La colère a redoublé depuis la mort de George Floyd. Dimanche, c’est la statue d’Edward Colston, marchand d’esclaves de la fin du 17e siècle qui a financé de nombreuses institutions de Bristol, dans le sud-ouest de l’Angleterre, qui est tombée de son piédestal, et a été jetée à l’eau par des manifestants.

Dans un message vidéo, le premier ministre Boris Johnson a dit « comprendre » les manifestants, la mort de George Floyd ayant « réveillé une colère et un sentiment indéniable d’injustice », tout en condamnant les attaques envers la police et les actes de vandalisme.

 

Ce combat fait des émules ailleurs aussi au Royaume-Uni. À Londres, dans le quartier des Docklands, près des gratte-ciel du quartier d’affaires Canary Wharf, la statue du marchand esclavagiste Robert Milligan (17e-18e siècle) a été enlevée au moyen d’un engin de chantier sous des applaudissements, selon une vidéo publiée sur Twitter par le conseil de Tower Hamlets.

Au Pays de Galles, des campagnes ont été lancées contre les monuments rendant hommage à un général de l’armée britannique qui avait combattu lors des guerres napoléoniennes, Thomas Picton, tristement célèbre pour son traitement des esclaves dans les Caraïbes.

À Édimbourg, en Écosse, la statue de l’homme politique Henry Dundas, qui a œuvré pour retarder l’abolition de l’esclavage, pose question.

Comme à Oxford, des élus locaux de Cardiff et Édimbourg se sont prononcés en faveur du retrait de ces monuments.

Pour le maire travailliste de Londres, Sadiq Khan, les manifestants ont mis en lumière le manque de diversité dans l’espace public. « Nos statues, les noms de nos routes et de nos espaces publics reflètent une époque révolue […], ça ne peut plus continuer », a-t-il déclaré dans un communiqué, annonçant la création d’une commission pour y remédier.

Dans la capitale, la statue de l’ancien premier ministre conservateur et héros de la Seconde Guerre mondiale Winston Churchill, dont divers propos sur les questions raciales avaient suscité la controverse, a été prise pour cible durant le week-end.

Le cas belge

Ces soulèvements ont également trouvé un écho en Belgique, où ont été ravivées les violences de la colonisation du Congo et la responsabilité du roi Léopold II.

Mardi à Anvers, une de ces statues a été retirée d’un square pour être transportée dans les réserves du Musée Middelheim, où son état doit être « examiné », selon le musée anversois.

Elle restera « probablement » dans les collections de l’établissement, connu pour ses sculptures en plein air, a affirmé pour sa part Johan Vermant, porte-parole du maire de la cité portuaire Bart De Wever.

La statue du roi avec sa longue barbe et sa veste à épaulettes a été vandalisée la semaine dernière, comme plusieurs autres à travers le pays.

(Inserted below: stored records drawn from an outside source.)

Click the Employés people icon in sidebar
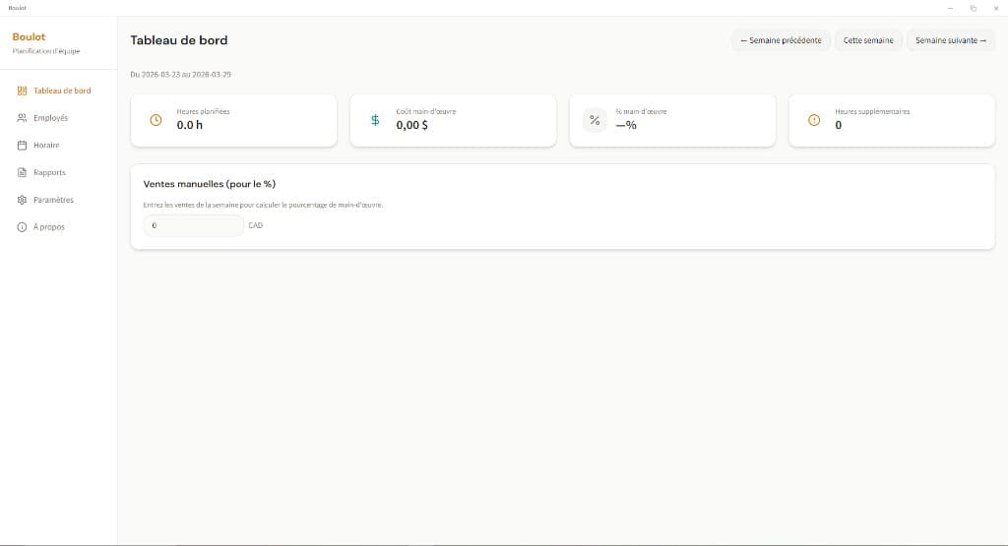The width and height of the screenshot is (1008, 546). [x=22, y=118]
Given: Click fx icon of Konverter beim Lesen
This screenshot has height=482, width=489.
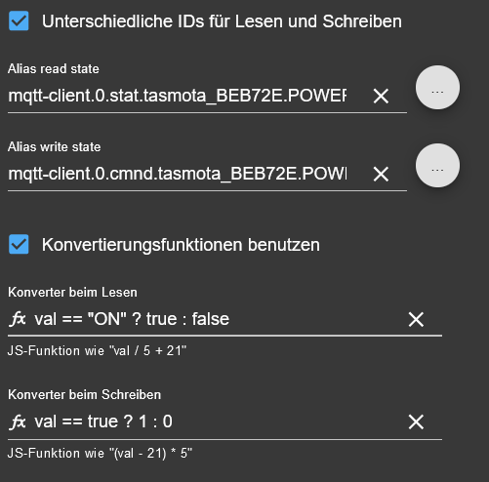Looking at the screenshot, I should pyautogui.click(x=18, y=319).
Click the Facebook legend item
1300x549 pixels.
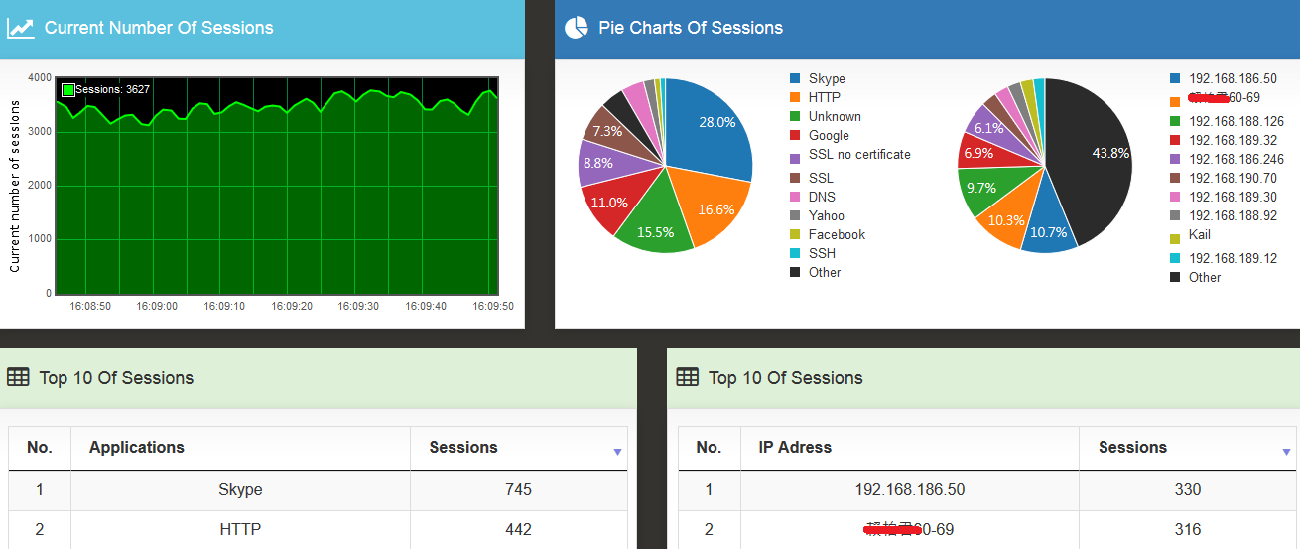pyautogui.click(x=837, y=234)
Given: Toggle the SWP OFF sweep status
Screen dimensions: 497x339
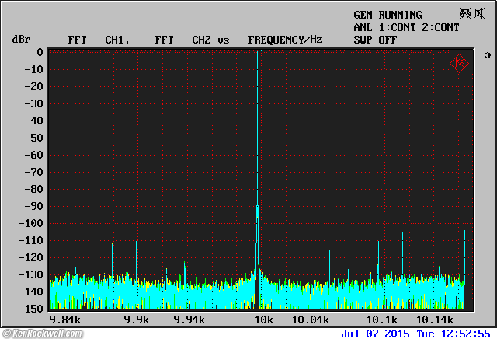Looking at the screenshot, I should coord(375,39).
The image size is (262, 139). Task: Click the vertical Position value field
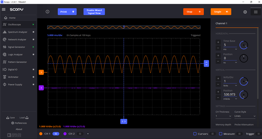(230, 94)
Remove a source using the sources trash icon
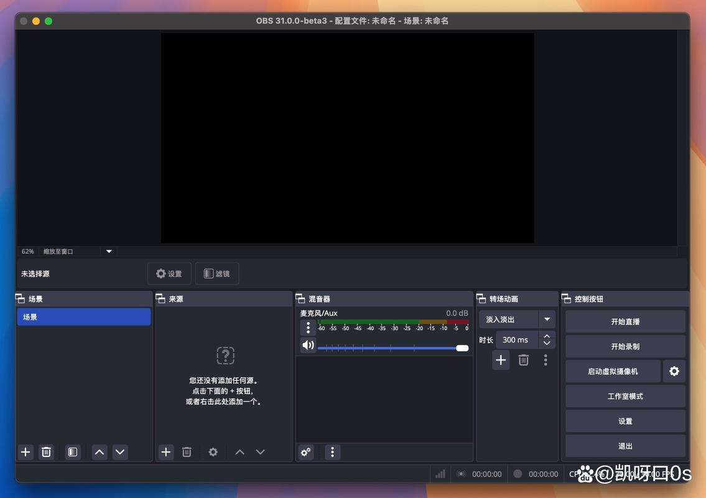 (x=187, y=452)
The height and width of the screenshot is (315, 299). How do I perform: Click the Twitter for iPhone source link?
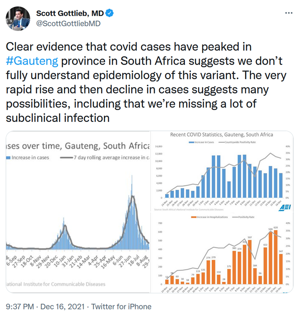pyautogui.click(x=122, y=306)
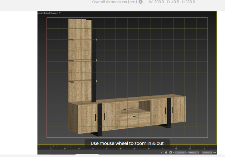Click the red pivot gizmo under the cabinet
Viewport: 225px width, 157px height.
click(124, 129)
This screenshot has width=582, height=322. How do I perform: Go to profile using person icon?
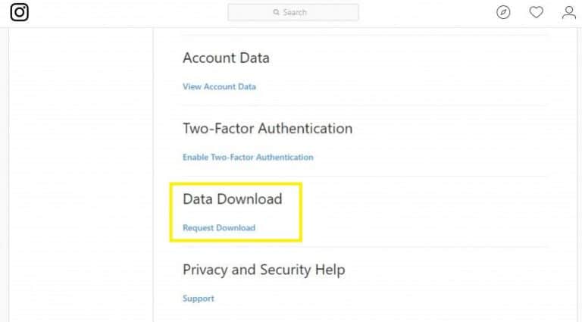568,12
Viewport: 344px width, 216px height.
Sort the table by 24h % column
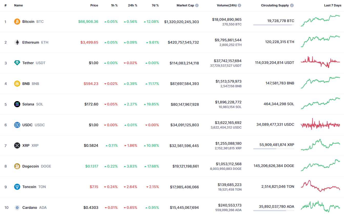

Elle a été partiellement incendiée et recouverte de peinture rouge, couleur symbolisant le sang versé par les Congolais.

Surnommé « le roi bâtisseur », celui qui a régné de 1865 à 1909 est « un héros pour certains, mais aussi un bourreau ». « Il a tué plus de 10 millions de Congolais », a accusé le groupe « Réparons l’Histoire », dont la pétition concernant les statues de Bruxelles avait recueilli mardi plus de 64 000 signatures.